>> start

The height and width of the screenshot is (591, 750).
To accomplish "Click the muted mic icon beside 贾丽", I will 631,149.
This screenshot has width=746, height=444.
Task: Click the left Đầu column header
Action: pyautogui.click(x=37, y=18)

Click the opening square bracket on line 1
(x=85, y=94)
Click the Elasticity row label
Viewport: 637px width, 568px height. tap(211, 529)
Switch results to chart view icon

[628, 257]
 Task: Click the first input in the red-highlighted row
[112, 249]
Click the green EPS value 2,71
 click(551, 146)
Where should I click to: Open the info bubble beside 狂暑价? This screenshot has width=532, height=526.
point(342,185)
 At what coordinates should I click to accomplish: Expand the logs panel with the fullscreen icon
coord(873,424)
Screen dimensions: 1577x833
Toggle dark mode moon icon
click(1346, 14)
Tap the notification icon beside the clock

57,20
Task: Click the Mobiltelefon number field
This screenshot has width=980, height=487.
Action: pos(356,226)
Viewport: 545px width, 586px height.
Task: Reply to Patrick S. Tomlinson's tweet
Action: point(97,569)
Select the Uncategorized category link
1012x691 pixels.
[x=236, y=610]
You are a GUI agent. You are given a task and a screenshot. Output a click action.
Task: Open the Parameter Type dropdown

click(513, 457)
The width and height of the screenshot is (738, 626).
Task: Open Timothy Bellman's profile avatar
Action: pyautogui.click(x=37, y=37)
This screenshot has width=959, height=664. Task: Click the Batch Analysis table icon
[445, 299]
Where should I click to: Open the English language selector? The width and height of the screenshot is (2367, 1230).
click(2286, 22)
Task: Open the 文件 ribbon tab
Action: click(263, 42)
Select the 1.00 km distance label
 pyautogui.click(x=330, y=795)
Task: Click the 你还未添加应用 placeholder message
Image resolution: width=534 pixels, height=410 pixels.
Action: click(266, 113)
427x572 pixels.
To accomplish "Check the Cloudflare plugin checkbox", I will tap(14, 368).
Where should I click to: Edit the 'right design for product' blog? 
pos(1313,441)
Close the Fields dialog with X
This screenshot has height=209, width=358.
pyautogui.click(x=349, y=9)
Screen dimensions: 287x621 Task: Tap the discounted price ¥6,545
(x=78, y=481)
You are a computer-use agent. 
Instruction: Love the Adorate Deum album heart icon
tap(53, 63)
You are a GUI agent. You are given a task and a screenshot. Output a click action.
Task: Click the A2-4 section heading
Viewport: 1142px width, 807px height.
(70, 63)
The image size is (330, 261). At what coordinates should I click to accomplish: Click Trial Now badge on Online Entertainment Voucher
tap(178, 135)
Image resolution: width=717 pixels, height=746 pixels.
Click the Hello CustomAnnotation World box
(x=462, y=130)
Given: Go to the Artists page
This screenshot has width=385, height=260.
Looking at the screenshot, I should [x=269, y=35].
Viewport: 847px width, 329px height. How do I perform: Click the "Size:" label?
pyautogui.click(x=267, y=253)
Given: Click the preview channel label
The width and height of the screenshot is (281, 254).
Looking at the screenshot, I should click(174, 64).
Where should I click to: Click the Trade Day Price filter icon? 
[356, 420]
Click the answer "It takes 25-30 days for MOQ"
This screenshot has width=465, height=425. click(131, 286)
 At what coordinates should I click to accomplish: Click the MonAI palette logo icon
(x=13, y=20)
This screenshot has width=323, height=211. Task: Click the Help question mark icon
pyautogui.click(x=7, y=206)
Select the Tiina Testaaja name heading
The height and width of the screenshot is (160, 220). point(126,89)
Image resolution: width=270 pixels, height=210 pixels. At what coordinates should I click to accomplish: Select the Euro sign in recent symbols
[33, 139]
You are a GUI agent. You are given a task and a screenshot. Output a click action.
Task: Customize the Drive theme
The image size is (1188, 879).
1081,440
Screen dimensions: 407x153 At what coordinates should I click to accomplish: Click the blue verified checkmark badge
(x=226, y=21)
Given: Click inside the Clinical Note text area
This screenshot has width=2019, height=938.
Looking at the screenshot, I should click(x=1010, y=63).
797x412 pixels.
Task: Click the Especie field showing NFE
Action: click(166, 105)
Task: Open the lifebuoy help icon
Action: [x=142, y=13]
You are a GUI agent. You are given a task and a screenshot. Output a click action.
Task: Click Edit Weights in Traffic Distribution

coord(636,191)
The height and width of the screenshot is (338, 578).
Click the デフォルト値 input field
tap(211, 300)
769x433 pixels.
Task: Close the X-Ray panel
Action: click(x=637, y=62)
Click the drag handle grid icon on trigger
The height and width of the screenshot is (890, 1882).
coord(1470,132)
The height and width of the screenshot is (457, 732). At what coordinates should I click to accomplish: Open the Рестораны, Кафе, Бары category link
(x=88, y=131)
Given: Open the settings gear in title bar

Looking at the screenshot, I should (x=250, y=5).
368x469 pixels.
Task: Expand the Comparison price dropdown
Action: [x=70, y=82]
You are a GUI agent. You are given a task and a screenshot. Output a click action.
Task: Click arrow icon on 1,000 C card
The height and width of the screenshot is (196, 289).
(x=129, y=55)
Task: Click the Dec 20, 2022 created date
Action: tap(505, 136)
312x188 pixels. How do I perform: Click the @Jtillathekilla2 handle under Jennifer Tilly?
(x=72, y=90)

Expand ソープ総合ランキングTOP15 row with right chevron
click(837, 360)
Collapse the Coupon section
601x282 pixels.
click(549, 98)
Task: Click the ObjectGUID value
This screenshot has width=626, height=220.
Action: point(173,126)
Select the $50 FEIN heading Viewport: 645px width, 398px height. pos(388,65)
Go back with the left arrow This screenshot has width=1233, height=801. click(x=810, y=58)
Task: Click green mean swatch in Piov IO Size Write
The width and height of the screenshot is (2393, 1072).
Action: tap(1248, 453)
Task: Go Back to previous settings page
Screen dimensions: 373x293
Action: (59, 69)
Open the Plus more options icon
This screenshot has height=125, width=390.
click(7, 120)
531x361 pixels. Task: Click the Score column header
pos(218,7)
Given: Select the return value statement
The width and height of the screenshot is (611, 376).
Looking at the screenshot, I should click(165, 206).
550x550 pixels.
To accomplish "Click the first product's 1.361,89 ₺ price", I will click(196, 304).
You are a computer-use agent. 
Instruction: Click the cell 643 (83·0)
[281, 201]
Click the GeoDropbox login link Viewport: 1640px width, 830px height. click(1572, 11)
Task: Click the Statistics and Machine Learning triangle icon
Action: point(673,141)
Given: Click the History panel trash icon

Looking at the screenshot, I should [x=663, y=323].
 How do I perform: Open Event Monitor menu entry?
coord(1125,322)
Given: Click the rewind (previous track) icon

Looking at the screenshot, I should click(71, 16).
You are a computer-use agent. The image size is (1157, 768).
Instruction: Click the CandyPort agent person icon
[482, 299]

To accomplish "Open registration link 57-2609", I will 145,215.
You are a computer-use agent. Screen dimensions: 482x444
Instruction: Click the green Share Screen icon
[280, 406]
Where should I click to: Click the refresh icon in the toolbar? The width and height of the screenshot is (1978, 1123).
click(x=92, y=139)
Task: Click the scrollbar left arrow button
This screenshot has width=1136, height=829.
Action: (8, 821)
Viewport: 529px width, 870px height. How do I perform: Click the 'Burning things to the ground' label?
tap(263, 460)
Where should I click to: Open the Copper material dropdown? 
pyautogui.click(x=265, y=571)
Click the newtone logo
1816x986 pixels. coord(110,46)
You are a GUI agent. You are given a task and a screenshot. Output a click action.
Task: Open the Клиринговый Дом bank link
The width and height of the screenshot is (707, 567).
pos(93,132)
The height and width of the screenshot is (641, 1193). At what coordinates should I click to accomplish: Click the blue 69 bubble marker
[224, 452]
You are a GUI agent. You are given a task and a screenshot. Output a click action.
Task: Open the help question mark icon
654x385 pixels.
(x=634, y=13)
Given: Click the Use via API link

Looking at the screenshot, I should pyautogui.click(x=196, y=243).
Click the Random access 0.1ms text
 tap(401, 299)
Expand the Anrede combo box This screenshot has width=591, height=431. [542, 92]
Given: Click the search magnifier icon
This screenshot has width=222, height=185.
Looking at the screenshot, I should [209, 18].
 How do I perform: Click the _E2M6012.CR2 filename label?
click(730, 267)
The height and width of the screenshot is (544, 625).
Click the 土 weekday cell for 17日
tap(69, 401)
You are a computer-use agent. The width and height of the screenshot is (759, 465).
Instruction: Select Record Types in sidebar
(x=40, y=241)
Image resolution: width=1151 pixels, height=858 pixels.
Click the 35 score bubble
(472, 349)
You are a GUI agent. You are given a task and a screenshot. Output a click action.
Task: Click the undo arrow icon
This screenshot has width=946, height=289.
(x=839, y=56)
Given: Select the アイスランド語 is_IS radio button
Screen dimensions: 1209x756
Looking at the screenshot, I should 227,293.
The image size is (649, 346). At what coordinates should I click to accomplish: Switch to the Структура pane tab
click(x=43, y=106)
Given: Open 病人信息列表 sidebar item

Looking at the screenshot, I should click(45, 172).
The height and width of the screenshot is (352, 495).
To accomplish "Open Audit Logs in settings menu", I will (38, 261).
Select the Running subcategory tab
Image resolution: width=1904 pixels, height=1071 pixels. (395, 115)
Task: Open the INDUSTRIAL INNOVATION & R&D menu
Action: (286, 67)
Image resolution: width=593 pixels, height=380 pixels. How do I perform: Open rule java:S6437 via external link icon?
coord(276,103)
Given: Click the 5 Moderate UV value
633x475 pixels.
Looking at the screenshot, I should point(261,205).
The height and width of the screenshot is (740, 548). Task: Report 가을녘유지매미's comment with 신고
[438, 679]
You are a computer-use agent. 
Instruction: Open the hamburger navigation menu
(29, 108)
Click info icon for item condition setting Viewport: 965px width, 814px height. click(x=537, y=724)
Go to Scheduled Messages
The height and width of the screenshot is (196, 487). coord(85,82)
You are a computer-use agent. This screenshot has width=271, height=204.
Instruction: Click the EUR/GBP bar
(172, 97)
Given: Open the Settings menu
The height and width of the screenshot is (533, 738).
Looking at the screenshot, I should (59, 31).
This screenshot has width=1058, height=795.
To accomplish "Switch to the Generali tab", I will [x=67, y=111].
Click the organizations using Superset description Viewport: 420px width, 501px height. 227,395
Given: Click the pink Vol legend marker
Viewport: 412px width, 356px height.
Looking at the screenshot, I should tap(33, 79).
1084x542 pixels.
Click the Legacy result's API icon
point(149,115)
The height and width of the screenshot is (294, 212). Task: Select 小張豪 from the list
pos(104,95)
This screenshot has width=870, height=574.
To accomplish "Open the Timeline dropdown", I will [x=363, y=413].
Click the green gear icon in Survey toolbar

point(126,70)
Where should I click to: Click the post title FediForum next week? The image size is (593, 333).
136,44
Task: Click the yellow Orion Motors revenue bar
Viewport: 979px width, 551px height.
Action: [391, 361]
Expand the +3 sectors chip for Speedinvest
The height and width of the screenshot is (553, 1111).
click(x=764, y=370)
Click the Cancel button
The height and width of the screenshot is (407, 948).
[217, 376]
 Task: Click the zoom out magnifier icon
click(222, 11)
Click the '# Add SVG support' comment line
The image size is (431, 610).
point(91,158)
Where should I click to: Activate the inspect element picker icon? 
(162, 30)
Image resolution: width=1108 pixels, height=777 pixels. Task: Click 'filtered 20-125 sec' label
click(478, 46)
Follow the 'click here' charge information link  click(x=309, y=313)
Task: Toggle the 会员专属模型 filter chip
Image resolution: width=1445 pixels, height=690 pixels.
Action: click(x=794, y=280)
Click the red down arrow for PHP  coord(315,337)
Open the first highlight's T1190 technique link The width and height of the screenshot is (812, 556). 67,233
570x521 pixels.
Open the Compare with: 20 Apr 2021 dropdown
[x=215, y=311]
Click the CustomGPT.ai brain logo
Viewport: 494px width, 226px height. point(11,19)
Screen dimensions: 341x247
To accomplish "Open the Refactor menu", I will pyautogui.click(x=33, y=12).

>> end

• **Instruction**:
Turn the stretch from the start of the records through the line containing "coord(873,424)" into a Markdown table with the columns Row and Line, leaving out blank lines.

• **Reply**:
| Row | Line |
|---|---|
| 1 | The height and width of the screenshot is (591, 750). |
| 2 | To accomplish "Click the muted mic icon beside 贾丽", I will 631,149. |
| 3 | This screenshot has width=746, height=444. |
| 4 | Task: Click the left Đầu column header |
| 5 | Action: pyautogui.click(x=37, y=18) |
| 6 | Click the opening square bracket on line 1 |
| 7 | (x=85, y=94) |
| 8 | Click the Elasticity row label |
| 9 | Viewport: 637px width, 568px height. tap(211, 529) |
| 10 | Switch results to chart view icon |
| 11 | [628, 257] |
| 12 |  Task: Click the first input in the red-highlighted row |
| 13 | [112, 249] |
| 14 | Click the green EPS value 2,71 |
| 15 |  click(551, 146) |
| 16 | Where should I click to: Open the info bubble beside 狂暑价? This screenshot has width=532, height=526. |
| 17 | point(342,185) |
| 18 |  At what coordinates should I click to accomplish: Expand the logs panel with the fullscreen icon |
| 19 | coord(873,424) |